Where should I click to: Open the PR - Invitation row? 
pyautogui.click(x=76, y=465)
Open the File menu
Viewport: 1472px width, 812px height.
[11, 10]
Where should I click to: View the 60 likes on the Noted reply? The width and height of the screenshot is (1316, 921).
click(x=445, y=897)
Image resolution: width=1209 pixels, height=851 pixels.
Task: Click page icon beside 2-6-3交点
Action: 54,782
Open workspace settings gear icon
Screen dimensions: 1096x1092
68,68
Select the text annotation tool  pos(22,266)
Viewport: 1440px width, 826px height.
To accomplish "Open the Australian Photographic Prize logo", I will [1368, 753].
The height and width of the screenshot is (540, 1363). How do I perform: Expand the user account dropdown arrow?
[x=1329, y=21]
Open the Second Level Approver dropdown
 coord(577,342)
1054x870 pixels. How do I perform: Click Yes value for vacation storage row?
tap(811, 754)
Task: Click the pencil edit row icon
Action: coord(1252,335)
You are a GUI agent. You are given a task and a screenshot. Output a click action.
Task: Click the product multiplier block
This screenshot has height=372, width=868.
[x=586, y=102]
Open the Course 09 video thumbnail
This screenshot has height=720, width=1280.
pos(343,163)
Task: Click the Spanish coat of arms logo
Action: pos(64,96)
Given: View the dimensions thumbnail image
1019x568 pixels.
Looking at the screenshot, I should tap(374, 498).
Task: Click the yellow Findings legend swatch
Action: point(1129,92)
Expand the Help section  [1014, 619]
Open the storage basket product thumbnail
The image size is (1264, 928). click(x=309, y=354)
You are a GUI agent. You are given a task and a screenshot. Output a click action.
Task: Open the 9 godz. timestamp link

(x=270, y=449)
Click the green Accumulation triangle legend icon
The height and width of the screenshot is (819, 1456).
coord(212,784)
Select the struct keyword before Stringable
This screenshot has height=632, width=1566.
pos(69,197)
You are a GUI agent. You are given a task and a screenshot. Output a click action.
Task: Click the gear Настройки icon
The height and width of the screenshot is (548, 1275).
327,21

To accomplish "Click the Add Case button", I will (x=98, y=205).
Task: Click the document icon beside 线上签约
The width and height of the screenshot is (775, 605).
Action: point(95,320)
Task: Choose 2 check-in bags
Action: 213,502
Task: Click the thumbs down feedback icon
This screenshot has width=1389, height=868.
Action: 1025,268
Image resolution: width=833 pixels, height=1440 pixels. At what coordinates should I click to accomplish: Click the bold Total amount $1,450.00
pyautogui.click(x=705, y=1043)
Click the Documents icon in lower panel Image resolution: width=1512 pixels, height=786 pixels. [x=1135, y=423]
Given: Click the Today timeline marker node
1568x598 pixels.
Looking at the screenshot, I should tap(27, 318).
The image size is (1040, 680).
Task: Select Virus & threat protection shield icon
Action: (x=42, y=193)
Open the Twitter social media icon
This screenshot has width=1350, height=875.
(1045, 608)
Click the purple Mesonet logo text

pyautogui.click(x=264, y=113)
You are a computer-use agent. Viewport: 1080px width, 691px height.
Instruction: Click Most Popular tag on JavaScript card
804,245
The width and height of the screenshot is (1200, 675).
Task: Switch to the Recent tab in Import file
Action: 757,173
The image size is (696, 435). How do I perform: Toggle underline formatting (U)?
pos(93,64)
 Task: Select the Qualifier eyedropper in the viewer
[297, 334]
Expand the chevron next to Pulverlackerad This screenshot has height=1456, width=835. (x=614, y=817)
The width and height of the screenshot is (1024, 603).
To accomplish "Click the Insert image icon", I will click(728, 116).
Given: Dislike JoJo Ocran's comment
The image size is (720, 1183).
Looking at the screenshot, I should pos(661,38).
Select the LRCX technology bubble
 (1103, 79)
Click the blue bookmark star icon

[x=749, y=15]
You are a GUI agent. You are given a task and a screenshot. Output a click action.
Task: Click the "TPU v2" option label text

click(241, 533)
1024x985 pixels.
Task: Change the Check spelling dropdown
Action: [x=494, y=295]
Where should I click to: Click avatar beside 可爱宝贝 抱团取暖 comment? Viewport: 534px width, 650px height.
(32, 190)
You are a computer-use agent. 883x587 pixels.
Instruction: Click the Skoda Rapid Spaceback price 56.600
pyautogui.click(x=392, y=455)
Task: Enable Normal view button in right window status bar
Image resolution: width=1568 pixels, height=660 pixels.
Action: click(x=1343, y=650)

Task objective: Begin at the line above that has "Click the purple Mesonet logo text" and stop after the line that has "Task: Enable Normal", copying each line exactly and adding nothing else.

Response:
Click the purple Mesonet logo text

pyautogui.click(x=264, y=113)
You are a computer-use agent. Viewport: 1080px width, 691px height.
Instruction: Click Most Popular tag on JavaScript card
804,245
The width and height of the screenshot is (1200, 675).
Task: Switch to the Recent tab in Import file
Action: 757,173
The image size is (696, 435). How do I perform: Toggle underline formatting (U)?
pos(93,64)
 Task: Select the Qualifier eyedropper in the viewer
[297, 334]
Expand the chevron next to Pulverlackerad This screenshot has height=1456, width=835. (x=614, y=817)
The width and height of the screenshot is (1024, 603).
To accomplish "Click the Insert image icon", I will click(728, 116).
Given: Dislike JoJo Ocran's comment
The image size is (720, 1183).
Looking at the screenshot, I should pos(661,38).
Select the LRCX technology bubble
 (1103, 79)
Click the blue bookmark star icon

[x=749, y=15]
You are a GUI agent. You are given a task and a screenshot. Output a click action.
Task: Click the "TPU v2" option label text

click(241, 533)
1024x985 pixels.
Task: Change the Check spelling dropdown
Action: [x=494, y=295]
Where should I click to: Click avatar beside 可爱宝贝 抱团取暖 comment? Viewport: 534px width, 650px height.
(32, 190)
You are a computer-use agent. 883x587 pixels.
Instruction: Click the Skoda Rapid Spaceback price 56.600
pyautogui.click(x=392, y=455)
Task: Enable Normal view button in right window status bar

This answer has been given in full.